DDoS Attack Explained

 


Hello everyone, in this Article we're going to talk about DDoS and what it is. DDoS stands for distributed denial of service. And what this is, it's basically a cyber attack on a specific server or network with the intended purpose of disrupting that network or server's normal operation. 

And a DDoS attack does this by flooding the targeted network or server with a constant flood of traffic, such as fraudulent requests, which overwhelms the system, causing a disruption or denial of service to legitimate traffic. So for 

example here we have a web server and let's just say that this webserver could belong to a company that sells its products over the internet. And over here we have a couple of customers with their computers that are browsing the company's website, looking at the company's products or services. 

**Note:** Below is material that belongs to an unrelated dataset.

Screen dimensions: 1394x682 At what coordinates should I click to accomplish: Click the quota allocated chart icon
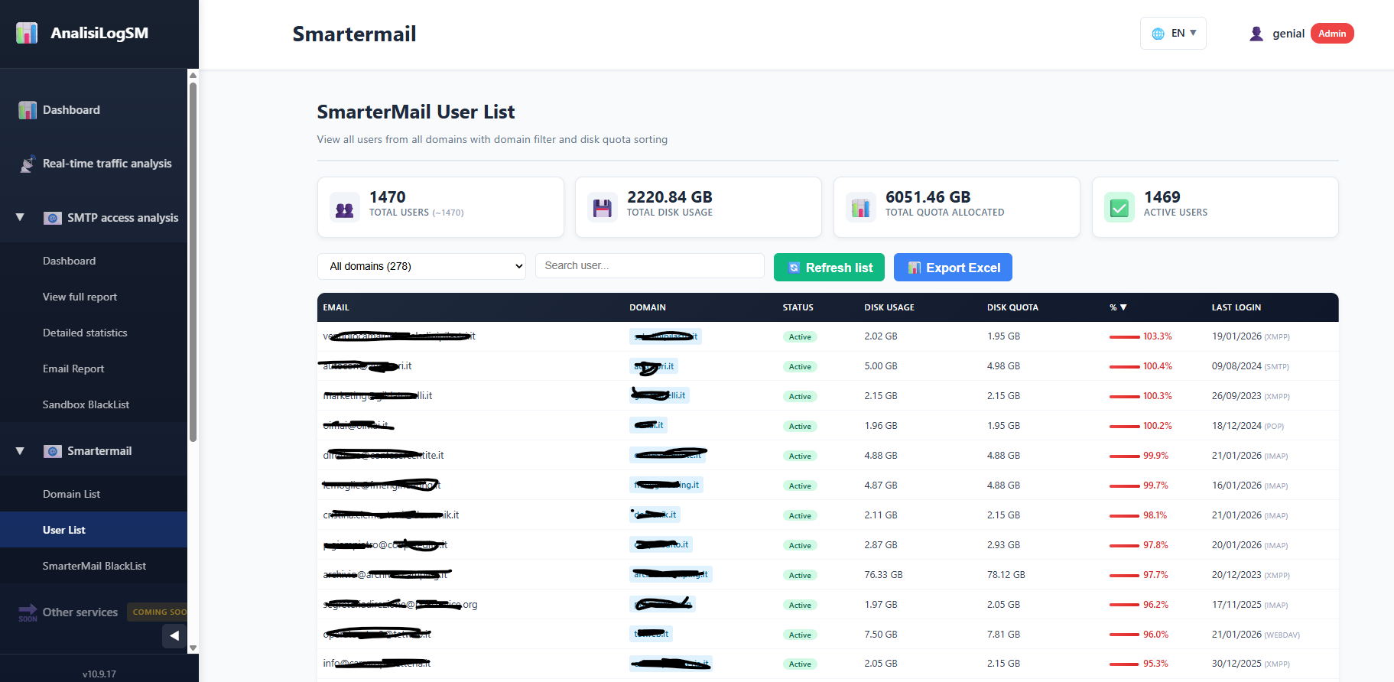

Now let's just say that someone just wanted to do an attack on this company's web server.  And let's just say that they're going to attack the server for whatever reason. For example, maybe they don't like the company or they don't like the owners of the company, or whatever. So what happens is the attacker is going to use their computer and their program to attack this server and flood it with 

fraudulent data traffic to try and disrupt its service. Now, this is not a DDoS attack, this is just called a DoS attack which stands for denial of service. 


Because a DoS attack is an attack that's just coming from one source. Now, normally a network or server is able to handle an attack from a single source because it's easier to pinpoint. The server can just simply close the connection where the attack is coming from. So that's not really a problem. However, the problem is that what if an attack comes from multiple sources simultaneously? And that is what a DDoS is. 


A DDoS is an attack from multiple sources all at once. So this computer here, who is the ringleader, can communicate with other computers around the world and coordinate an attack on this server. So now instead of an attack coming from a single source, the server now has to deal with an attack from multiple sources and when this happens, it will overwhelm the server. It will eat up the server's 

system resources, such as the CPU and memory, and it will also eat up network bandwidth. So as a result, these legitimate computers over here are going to be denied service because the server is too preoccupied with dealing with a DDoS attack. So the web pages that these computers want to access or either not going to load or they are going to be very slow in loading and they'll get that familiar spinning wheel of lag on their screens. 


So the question is how does the attacker get other computers to get involved in a DDoS attack? And the simple answer is by using malicious software. The attacker will develop a malware program and distribute it over the internet and put it on things like websites and email attachments. So if a vulnerable computer goes to these infected websites or opens these infected email attachments, the malware will be installed on their computer without the owner even knowing that their computer has been infected. 


So now their computer has been recruited in an army of other infected computers to perform a DDoS attack. And this army of infected computers is what's called a botnet. Now, this botnet is not just limited to a few computers, this botnet could be hundreds or even thousands of computers that are scattered all over the world.  So now this botnet can be controlled like an army, waiting to receive instructions from the attacker, who is now like a centralized command and 

control center for the botnet. And then the attacker can send out commands to all these computers and tell them to attack at a certain date and time. And then once that set time is reached, the attack begins.


Now a DDoS attack can last for hours or even days. It just depends on the attacker's intent. So another question is, why do people do DDoS attacks? DDoS attacks can happen for several different reasons. For example, it could be for financial reasons and the attacker is DDoSing a competitor in the marketplace. It could also be for maybe political reasons. Maybe they don't like the targeted organization's beliefs. Or it could also be that maybe the attacker is just doing it for fun.